Historically, examinations of the relationship between good research and good teaching have involved subjects who were expertly trained in one domain – research – and often not at all trained in the other. Moreover, even if studies had tried to focus on professors who had equivalent expertise in both domains, they would have been hard-pressed to find enough of them to sample given the paucity of pedagogical training universities have typically required of their faculty.
The closest body of evidence available that considers more equitably the links between research and teaching can be found in studies of the importance of subject matter expertise at the primary and secondary school levels, where virtually all teachers have undergone formal pedagogical training.
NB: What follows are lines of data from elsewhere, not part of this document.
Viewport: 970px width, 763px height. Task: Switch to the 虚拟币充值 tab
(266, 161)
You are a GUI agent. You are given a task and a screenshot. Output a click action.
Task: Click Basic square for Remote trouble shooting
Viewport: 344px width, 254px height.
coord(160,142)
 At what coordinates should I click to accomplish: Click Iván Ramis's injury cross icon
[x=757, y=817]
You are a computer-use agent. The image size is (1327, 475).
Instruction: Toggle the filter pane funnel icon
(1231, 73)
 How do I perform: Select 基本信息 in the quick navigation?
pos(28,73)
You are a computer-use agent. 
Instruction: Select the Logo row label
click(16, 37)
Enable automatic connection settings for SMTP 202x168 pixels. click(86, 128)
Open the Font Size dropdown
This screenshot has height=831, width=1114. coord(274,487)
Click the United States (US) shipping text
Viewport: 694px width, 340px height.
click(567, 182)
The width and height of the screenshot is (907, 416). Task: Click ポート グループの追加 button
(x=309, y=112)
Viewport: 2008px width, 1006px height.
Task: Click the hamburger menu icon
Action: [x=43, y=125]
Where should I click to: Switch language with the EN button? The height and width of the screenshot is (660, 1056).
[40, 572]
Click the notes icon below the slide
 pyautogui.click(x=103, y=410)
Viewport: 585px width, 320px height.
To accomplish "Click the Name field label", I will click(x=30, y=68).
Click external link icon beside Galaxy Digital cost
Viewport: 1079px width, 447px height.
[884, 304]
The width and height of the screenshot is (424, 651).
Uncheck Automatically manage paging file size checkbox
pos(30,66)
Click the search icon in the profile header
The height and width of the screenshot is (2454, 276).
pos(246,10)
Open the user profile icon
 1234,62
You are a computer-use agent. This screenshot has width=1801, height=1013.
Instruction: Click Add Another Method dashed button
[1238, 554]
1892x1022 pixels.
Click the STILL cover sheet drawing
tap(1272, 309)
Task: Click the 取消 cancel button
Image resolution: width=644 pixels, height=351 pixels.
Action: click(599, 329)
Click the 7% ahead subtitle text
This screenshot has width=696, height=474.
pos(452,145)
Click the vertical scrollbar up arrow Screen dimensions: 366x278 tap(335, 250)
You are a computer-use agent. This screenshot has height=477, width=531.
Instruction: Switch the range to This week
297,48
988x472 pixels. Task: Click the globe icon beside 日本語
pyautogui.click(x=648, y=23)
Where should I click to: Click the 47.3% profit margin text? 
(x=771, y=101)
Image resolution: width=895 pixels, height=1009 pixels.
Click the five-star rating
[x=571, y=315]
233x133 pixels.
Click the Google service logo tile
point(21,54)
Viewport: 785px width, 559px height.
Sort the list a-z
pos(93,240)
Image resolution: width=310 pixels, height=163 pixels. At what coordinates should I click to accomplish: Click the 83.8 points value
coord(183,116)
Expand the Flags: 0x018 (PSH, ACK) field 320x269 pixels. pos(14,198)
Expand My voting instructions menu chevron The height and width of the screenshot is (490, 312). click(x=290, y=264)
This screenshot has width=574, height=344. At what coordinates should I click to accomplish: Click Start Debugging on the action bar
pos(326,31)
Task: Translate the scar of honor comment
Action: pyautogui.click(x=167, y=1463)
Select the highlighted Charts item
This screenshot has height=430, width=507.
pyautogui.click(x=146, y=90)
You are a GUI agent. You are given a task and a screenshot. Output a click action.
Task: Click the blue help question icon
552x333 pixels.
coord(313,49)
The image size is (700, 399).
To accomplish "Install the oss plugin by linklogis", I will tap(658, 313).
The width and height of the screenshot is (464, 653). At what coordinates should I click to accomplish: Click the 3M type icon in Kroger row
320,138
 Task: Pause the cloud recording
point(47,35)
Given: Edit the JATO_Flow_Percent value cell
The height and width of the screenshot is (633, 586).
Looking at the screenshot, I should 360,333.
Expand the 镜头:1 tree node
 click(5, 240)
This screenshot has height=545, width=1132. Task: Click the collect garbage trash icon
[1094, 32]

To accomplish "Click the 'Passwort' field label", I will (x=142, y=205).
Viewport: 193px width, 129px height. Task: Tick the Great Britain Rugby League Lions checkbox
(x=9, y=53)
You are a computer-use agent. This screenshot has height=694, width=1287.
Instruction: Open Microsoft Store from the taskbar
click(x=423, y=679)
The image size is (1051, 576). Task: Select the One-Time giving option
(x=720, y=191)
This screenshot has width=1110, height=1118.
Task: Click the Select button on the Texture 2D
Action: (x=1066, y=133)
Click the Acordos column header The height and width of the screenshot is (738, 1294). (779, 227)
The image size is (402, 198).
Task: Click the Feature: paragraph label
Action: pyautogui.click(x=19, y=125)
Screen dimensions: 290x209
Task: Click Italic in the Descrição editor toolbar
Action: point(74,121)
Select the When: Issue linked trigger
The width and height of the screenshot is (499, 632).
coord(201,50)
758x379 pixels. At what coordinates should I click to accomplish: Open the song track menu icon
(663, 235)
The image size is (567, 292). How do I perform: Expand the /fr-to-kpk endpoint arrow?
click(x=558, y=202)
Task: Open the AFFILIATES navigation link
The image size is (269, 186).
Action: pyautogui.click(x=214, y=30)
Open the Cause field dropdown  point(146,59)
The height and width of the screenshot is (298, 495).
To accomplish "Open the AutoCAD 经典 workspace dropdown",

Deborah Ball’s work in mathematics, for example, demonstrates convincingly that teachers who have greater mathematical knowledge (a specific, deep understanding of math that Dr. Ball, a professor of education and chair of the Michigan Council for Educator Effectiveness, describes in detail) create more productive learning environments for their students.
Because an increasing number of postgraduate programs have begun to provide students with pedagogical training and teaching experience, there is also a slowly emerging literature exploring the inverse relationship. A recent article in Science magazine noted that graduate students in science, technology, engineering and mathematics who taught in lab settings during their coursework emerged at the end of the year with significantly stronger essential research skills than those who did not teach.
So, there is reason to speculate that the links between research and teaching at the university level might be closer than Hattie and Marsh’s work has suggested. Nonetheless, even if these studies are replicated with faculty as subjects and result in similar findings, by focusing so intently on teaching, an input, and not student learning, the desired strategic outcome, policymakers would be missing the point.
Marsh and Hattie’s primary tool to evaluate effective teaching is course evaluations. And while such surveys are helpful, they are insufficient if the goal is to determine what students have actually learned.
As Susan Ambrose and her colleagues have explained in the excellent and accessible How Learning Works, learning – or what some now call deep learning – is a process, not a product. It involves a significant change in the learner’s knowledge, beliefs, behaviour or attitude. Some of these changes are difficult to appreciate immediately, and likely they are impossible to observe in students in the weeks preceding the end of a course (when course evaluations typically take place).
To identify the relationship between faculty members with active research agendas and student learning in their courses, researchers might want to consider students’ academic performance well after the fact: it might be worth asking whether the ideas and concepts they were supposed to have learned affect how students solved problems in subsequent courses in subsequent years. Researchers might want to conduct effective pre- and post-testing on fundamental concepts and ideas. They might want to use other measures that have yet to be fully developed.
Right now, policymakers know so little about how much students are really learning in university classrooms that it seems too soon to render a verdict on the ultimate merits of teaching-stream positions or institutions.
So, let’s still have that debate about how to support and educate society’s future leaders, but let’s first gather the data to make it worthwhile. Discovering more about what and how students are actually learning is in everyone’s best interest.
Adam Chapnick is deputy director of education at the Canadian Forces College and associate professor of defence studies at the Royal Military College of Canada.